I vantaggi sono la capacità di trasmettere coppie maggiori, una maggiore resistenza agli alti regimi di rotazione e una inerzia inferiore; l’inconveniente notevole è la tendenza dei vari elementi a restare in contatto anche senza la spinta della molla. Normalmente il disinnesto della frizione è comandato da un pedale, azionato dal piede sinistro del pilota, collegato meccanicamente o idraulicamente a una leva a forcella che, attraverso un cuscinetto reggispinta (in materiale antifrizione o grafite) provoca il distacco del piatto di spinta dal disco frizione, vincendo la resistenza della molla.

Sono stati sperimentati altri tipi di frizione, nel tentativo di ridurre lo sforzo al pedale o addirittura per eliminare il pedale stesso. Un tipo è la frizione centrifuga, in cui il piatto non è premuto da una molla ma attraverso delle leve con dei contrappesi che si espandono per effetto della forza centrifuga: è sufficiente accelerare il motore, perché la forza centrifuga aumenti fino a provocare l’innesto della frizione. Un altro tipo è rappresentato dalla frizione elettromagnetica, nella quale l’elemento condotto è racchiuso in un tamburo contenente polvere magnetica.

 

Facendo passare corrente elettrica in un avvolgimento che circonda il tamburo, si crea un campo magnetico che riunisce le particelle di polvere, impedendo qualsiasi movimento relativo fra gli elementi. Sono stati utilizzati anche freni a nastro, che bloccano all’esterno le corone di una serie di ingranaggi epicicloidali (la corona, dentata internamente, circonda dei satelliti, che ingranano su un singolo ingranaggio planetario o sole): bloccando la corona, gli ingranaggi trasmettono il moto e si ottiene così l’accoppiamento.

 

 

 Come detto e come si evince dalla figura, per quanto riguarda le applicazioni automobilistiche, la frizione, ormai da 120 anni, viene montata con un disco solidale al volano e  con l’ altro calettato sul primario del cambio.

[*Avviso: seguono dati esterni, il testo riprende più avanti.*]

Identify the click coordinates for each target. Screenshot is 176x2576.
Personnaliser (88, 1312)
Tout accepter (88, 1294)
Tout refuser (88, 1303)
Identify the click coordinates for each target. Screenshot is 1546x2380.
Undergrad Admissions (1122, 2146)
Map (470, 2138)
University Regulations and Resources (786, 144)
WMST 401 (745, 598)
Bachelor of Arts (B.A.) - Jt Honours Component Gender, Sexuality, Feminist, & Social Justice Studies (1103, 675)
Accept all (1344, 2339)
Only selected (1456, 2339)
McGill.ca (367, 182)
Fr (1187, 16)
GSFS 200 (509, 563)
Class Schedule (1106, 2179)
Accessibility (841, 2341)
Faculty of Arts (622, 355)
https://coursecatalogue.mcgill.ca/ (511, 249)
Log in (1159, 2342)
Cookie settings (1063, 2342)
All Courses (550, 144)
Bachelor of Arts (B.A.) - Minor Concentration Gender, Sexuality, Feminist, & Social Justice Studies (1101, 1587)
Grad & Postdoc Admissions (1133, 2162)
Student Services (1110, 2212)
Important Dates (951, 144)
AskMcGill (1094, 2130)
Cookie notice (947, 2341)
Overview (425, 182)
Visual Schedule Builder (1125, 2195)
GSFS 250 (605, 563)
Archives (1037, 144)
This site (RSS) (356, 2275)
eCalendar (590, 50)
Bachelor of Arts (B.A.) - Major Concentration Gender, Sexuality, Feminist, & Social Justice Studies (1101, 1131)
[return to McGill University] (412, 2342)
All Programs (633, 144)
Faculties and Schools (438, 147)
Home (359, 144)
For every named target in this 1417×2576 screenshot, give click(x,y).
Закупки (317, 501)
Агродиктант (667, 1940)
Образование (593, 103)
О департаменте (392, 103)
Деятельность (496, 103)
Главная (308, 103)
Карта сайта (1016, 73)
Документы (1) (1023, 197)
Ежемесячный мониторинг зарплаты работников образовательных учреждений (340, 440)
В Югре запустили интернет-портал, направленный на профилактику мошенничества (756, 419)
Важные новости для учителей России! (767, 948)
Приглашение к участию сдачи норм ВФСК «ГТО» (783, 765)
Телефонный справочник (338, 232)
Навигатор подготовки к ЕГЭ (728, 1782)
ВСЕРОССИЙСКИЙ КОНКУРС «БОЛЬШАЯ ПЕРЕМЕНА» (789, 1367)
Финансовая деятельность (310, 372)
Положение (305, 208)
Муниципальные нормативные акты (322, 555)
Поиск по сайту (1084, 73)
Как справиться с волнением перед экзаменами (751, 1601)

Tra i due dischi realizzati in acciaio da molle è interposto un unico disco d’attrito di diametro variabile tra 120¸300 mm; diametri elevati assicurano elevatissima coppia trasmissibile anche ai bassi regimi di rotazione, grazie all’elevato raggio medio che caratterizza la coppia rotoidale di spinta.

Perché nelle applicazioni automobilistiche è universalmente adottata la soluzione monodisco in luogo dei dischi multipli?

La risposta va ricercata nella sostanziale differenza tra le diverse geometrie e funzionamento del motore che caratterizzano l’automobile e il motociclo :

Autoveicolo:

  • Regimi di rotazione  contenuti
  • Coppia trasmessa elevata
  • Disposizione in serie del motore e del cambio

Motociclo:

  • Regimi di rotazione notevolmente elevati, grazie alle minori inerzie delle masse in gioco
  • Piccola coppia trasmessa
  • Disposizione trasversale del motore, unita alla scarsità dello spazio a disposizione

Questi i motivi che hanno spinto i costruttori verso una strada quasi obbligata: adottare una frizione multidisco per le motociclette ed una monodisco per le autovetture.

Ecco perché la ricerca concentra le sue forze sullo sviluppo dei materiali sempre più spinti e su soluzioni in grado di apportare notevoli miglioramenti senza stravolgere lo schema di base.